Besides being a major mobile game phenomenon, Pokémon Go is a watershed moment, a true defining chapter in the history of technology. It combines augmented reality, or AR, with the GPS mapping functions and the cameras of smart devices to create a mixed reality experience. Pokémon Go represents one of those moments when a new technology, in this case AR, breaks through from being a niche use by early adopters and goes mainstream. It has also introduced us to the power of AR to connect us to others and our environment in a way no technology has before. It’s most significant impact is that as a new form of interactive entertainment, it has introduced a totally new disruptive technology to the consumer entertainment landscape.
Up until now entertainment options where basically limited to board and card games, 2D screen-based entertainment and games in the home or on the mobile screen, and visits to location-based entertainment venues. What Pokémon Go has done is take video game play off the sofa and out into the real world. In a sense, the entire world has now become a giant 3D game that you are physically in.
The experience of playing the game is so much more engaging and entertaining than playing on a 2D screen. You are no longer confined to a single room to play a video game. Pokémon Go takes you outside to experience the world in a new unique way. The game is free and pokécoin purchases are reasonably inexpensive, especially compared to the cost of attending an entertainment venue. And it is very social at Pokémon Go gym locations where it brings strangers physically together to meet.
Pokémon Go is only the beginning of the mixed reality entertainment options that will be emerging in the near future. It is also the future of how we’re going to interact with computers. In a few years when Magic Leap, Hololens and other AR companies allow us to look through glasses instead of at screens to mix digitally created and real world experiences and to connect with other people, we’ll be looking back at Pokémon Go as a very crude form of augmented reality.
Pokémon Go and future AR experiences will disrupt entertainment venues? Why? Because it has expanded screen-based entertainment and game options into the entire real world. Previously the only mass consumer real world options were available at an entertainment venue. Now out-of-home entertainment is no longer confined to a specific building or a piece of real estate where you have to pay a considerable price to enjoy it. Pokémon Go has now turned the entire world into an entertainment venue for the masses.
Pokémon Go is only the beginning of mixed reality entertainment slicing into the available market pie of consumers’ available leisure time and discretionary spending. As a completely new form of entertainment media, it is as transformative to the out-of-home entertainment landscape as the introduction of the cinema was in early 20th Century. And that disruption is sure to accelerate if the growing investment in augmented and virtual reality is any indication. In the first quarter of 2016, over $1.0 billion dollars was invested in AR and VR companies, 60% more than all the money invested during entire 2015 year.

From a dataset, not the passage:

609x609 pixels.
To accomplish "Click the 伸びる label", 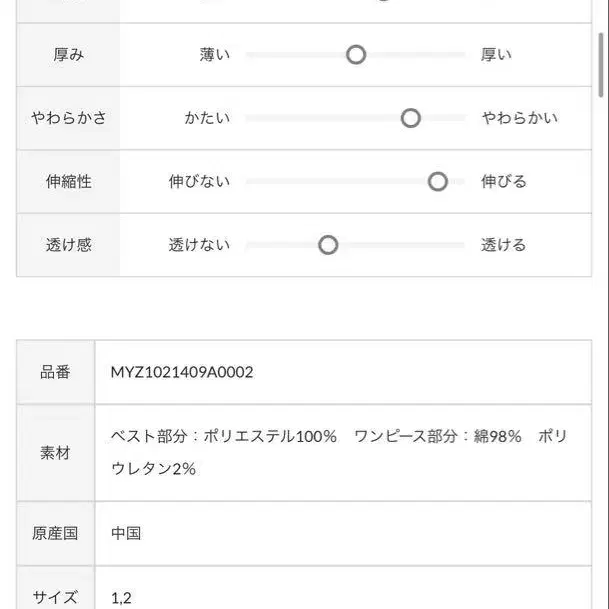I will pyautogui.click(x=504, y=181).
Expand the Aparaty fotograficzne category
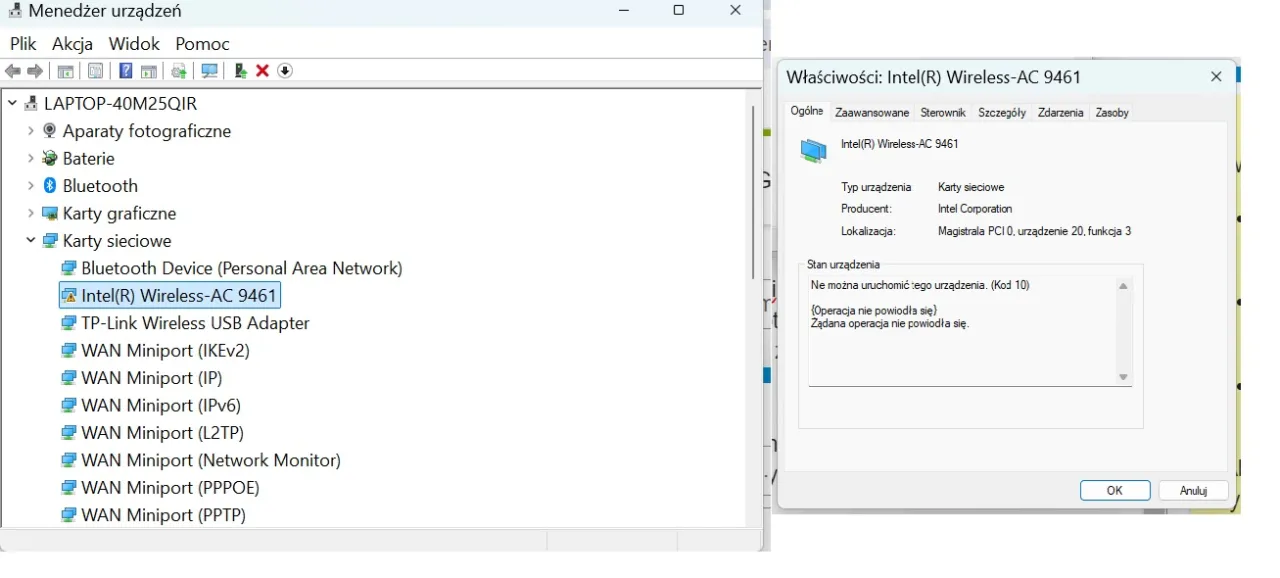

Entertainment venues need to take this mixed reality new form of competition very seriously, actually fear it. To continue to attract paying customers, entertainment venues will need to quickly raise the quality, the attractiveness, the Fidelity and the perceived value of the entertainment and social experiences they offer to compete with rapidly evolving, inexpensive, AR digital consumer options such as Pokémon Go’s mixed reality experience.